1958’de ise asıl çıkışını yaptığı “Cemile” adlı öyküsünü kaleme aldı ve öykü, Sovyetlerin en ünlü edebiyat dergisi Novy Mir (Yeni Dünya)’de yayımlandı. Öykü, Fransız eleştirmen Louis Aragon’un dikkatini çekti. Aragon, Cemile’yi “dünyanın en güzel aşk öyküsü” ilan ederek Aytmatov’u Fransa edebî kamusuna tanıttı.
Stalin’in ölümünden sonra 1957’de Sovyet Komünist Partisi’ne ve Sovyet Yazarlar Birliği’ne, 1958 yılında Moskova’da Edebiyat Fakültesi’ne kabul edildi. 1959 yılında Novy Mir’in editörlüğünü yaptı ve buradaki görevini 1967 yılına kadar sürdürdü. Novy Mir’den sonra Literaturnyi Kırgızistan dergisi editörlüğü ve beş yıl boyunca süren -1960-1965 yılları arasında- Pravda Gazetesi Orta Asya muhabirliğini yaptı.
1963 Yılından itibaren yayımlanan eserleri Sovyet Yönetiminden ödüller aldı. 1968’de Kırgızistan millî yazarı seçildi. 1978’de Yüksek Sovyet Prezidium’u “Sosyalist İşçi Kahramanlığı” ile ödüllendirdi. Pek çok edebiyat akademisinden ödüller alarak kurum yöneticiliklerine getirildi. Gün Olur Asra Bedel ile pek çok ödül aldı.

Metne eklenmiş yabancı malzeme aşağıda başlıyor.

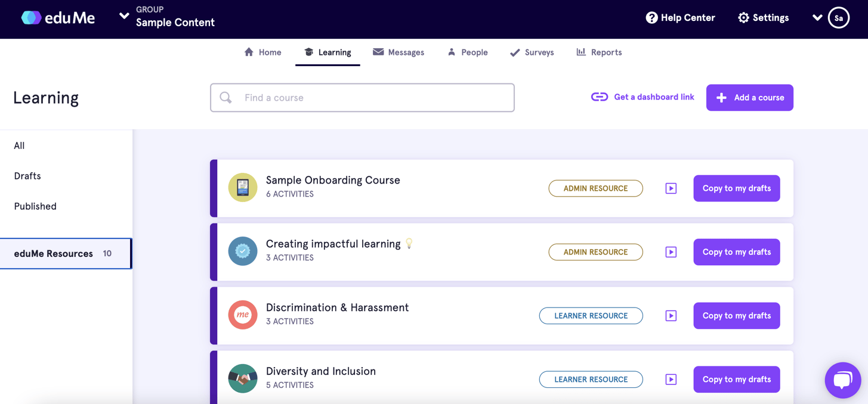
Task: Play the Creating impactful learning preview
Action: [x=671, y=252]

80. yılını kutlamaya hazırlanan ve Gün Olur Asra Bedel romanının film çekimleri için Tataristan’ın başkenti Kazan’a giden Aytmatov -16 Mayıs 2008- tarihinde rahatsızlanınca böbrek yetmezliği teşhisiyle tedavi için Almanya’ya götürüldü. Nürnberg şehrinde tedavi gören Cengiz Aytmatov, 10 Haziran 2008’de hayatını kaybetti. Evli ve dört çocuk babası yazar, Bişkek’teki Ata-Beyit’te toprağa verildi.
Türk edebiyatında önemli yerler edinen üç önemli yazarın hayatı kısa ve öz anlatıldı yukarıda. Cahit Zarifoğlu ile Cemil Meriç, Ceyhan nehrini yansıtırken Cengiz Aytmatov’sa Ceyhun nehrini yansıtır. Haziran ayında vefat eden bu üç yazar da yazılarıyla kendi nehirlerini kurarak gelecek nesillere seslenmişlerdir.

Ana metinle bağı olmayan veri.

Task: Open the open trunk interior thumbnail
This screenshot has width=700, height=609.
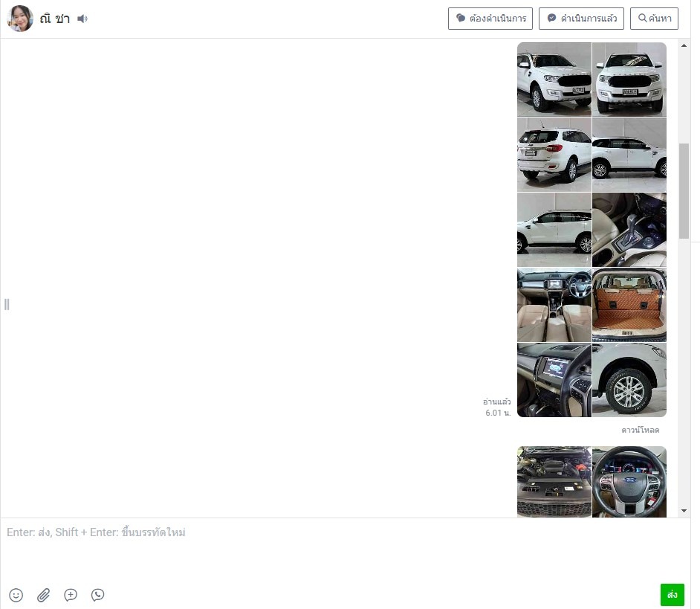Action: click(629, 305)
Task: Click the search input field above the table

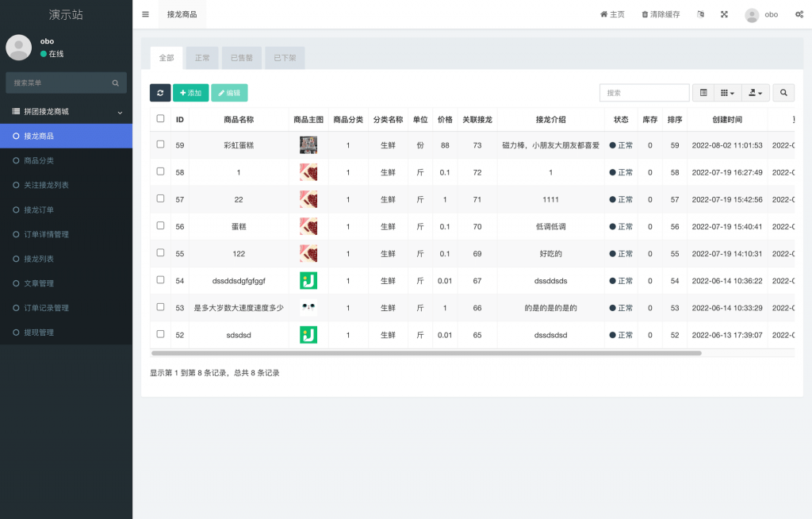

Buyurun Aytmatov’un Ceyhun Nehri’nden nasiplenmeye:
“Niçin babalar çocuklarını, çocuklar babalarını bu kadar çok sever? Niçin, niçin, bu acılar?” (Gün Olur Asra Bedel, s. 255)
“Kazangap’ın mezarını burada kazmak zorunda kaldık. Çünkü onu atalarımızın vasiyet ettiği mezarlığa gömemedik, buraya getirmeye mecbur olduk. (…) Ey büyük Allah’ım, günahlarımızı bağışla, Kazangap kulunu rahmetle kabul et! Eğer layık ise ruhuna ebedî huzur ver! Bize düşeni yerine getirmeye çalıştık. Gerisi sana kalmış.” (Gün Olur Asra Bedel, s. 418)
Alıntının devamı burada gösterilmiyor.